Mitos dificultam o tratamento de idosos com depressão, entenda

Uma pesquisa realizada pela Pfizer e pelo Ibope, no segundo semestre de 2019, mostrou que os idosos com depressão têm mais vulnerabilidade por acreditar em mitos relacionados ao transtorno. O levantamento contou com respostas de mais de 2 mil pessoas em seis capitais brasileiras.

Segundo a Organização Mundial da Saúde (OMS), 5,8% dos brasileiros têm depressão. Sendo que, a prevalência quase dobra entre os que estão na faixa etária de 60 a 64 anos. E, de acordo com o Instituto Brasileiro de Geografia e Estatística (IBGE), 11,1% dos idosos têm depressão.

Além disso, a pesquisa chamada “Depressão, suicídio e tabu no Brasil: um novo olhar sobre a saúde mental” aponta que os idosos acreditam em mitos sobre a saúde mental e assim, dificultam o tratamento.

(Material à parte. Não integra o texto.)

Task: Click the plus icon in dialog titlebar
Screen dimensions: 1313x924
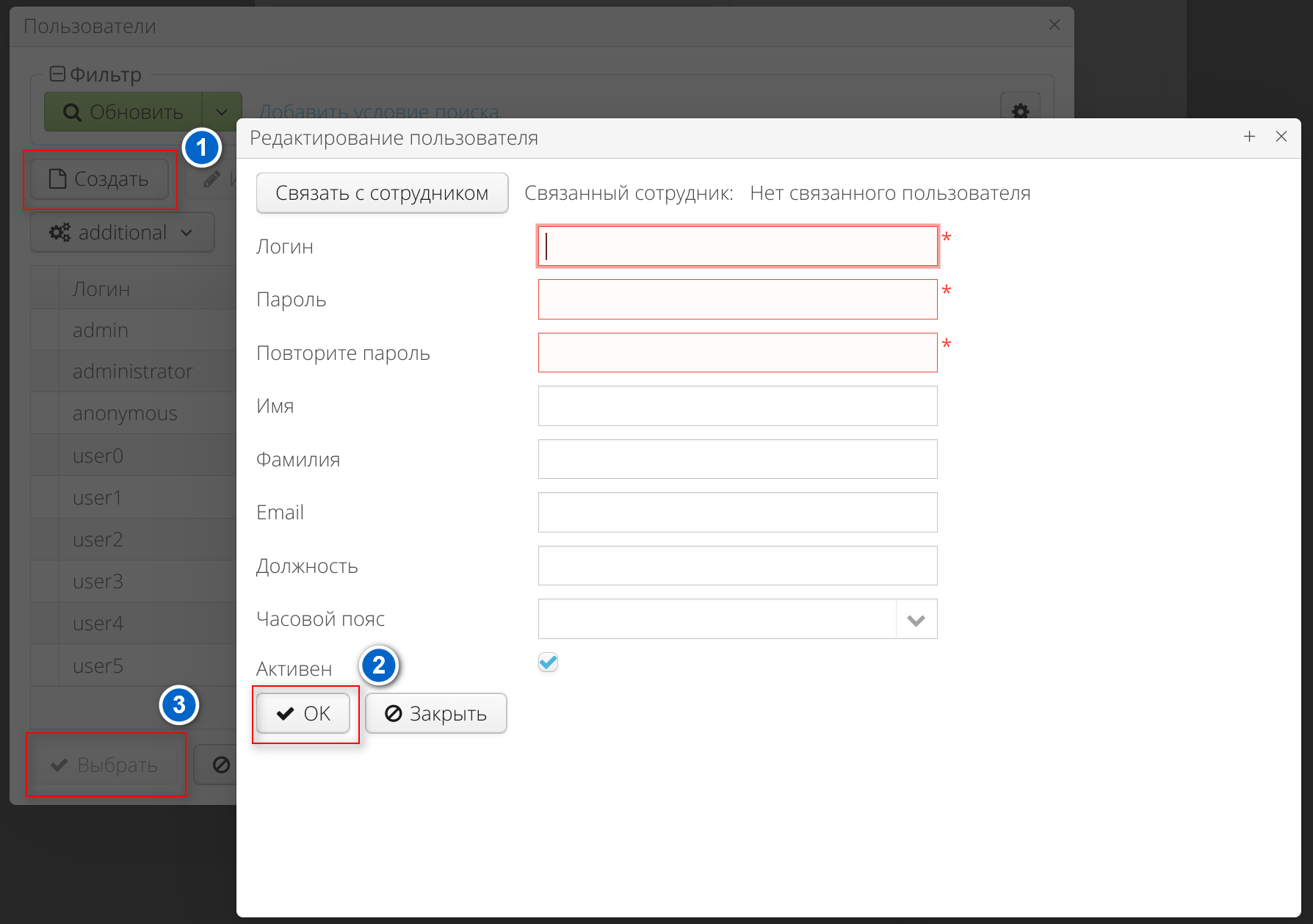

O estudo foi divulgado junto a campanha “Se Cuida! Juntos na Quarentena“.

Dados da pesquisa relatam que 30% dos entrevistados com mais de 55 anos não sabem opinar (14%) ou acreditam (16%) que depressão seja “falta de Deus ou sinal de pouca fé“. Bem como, quando perguntados se concordavam com a frase “para vencer a depressão, basta ter uma atitude positiva perante a vida e alegria”, 34% disseram acreditar e 25% não souberam opinar.

Além disso, 14% acreditam que “quem é bem-sucedido no trabalho, no relacionamento amoroso e na vida social não desenvolve depressão” e 16% não souberam responder. Como também, uma a cada quatro pessoas coloca em dúvida a relação entre depressão e risco de suicídio. E, 25% dos idosos não estão convencidos de que pessoas que sofrem com depressão são mais propensas a tirar a própria vida.

Ademais, apesar das crenças em mitos, os idosos são os que mais se dizem à vontade para discutir o assunto. Segundo a pesquisa, 89% ficariam à vontade para falar sobre um diagnóstico de depressão na família.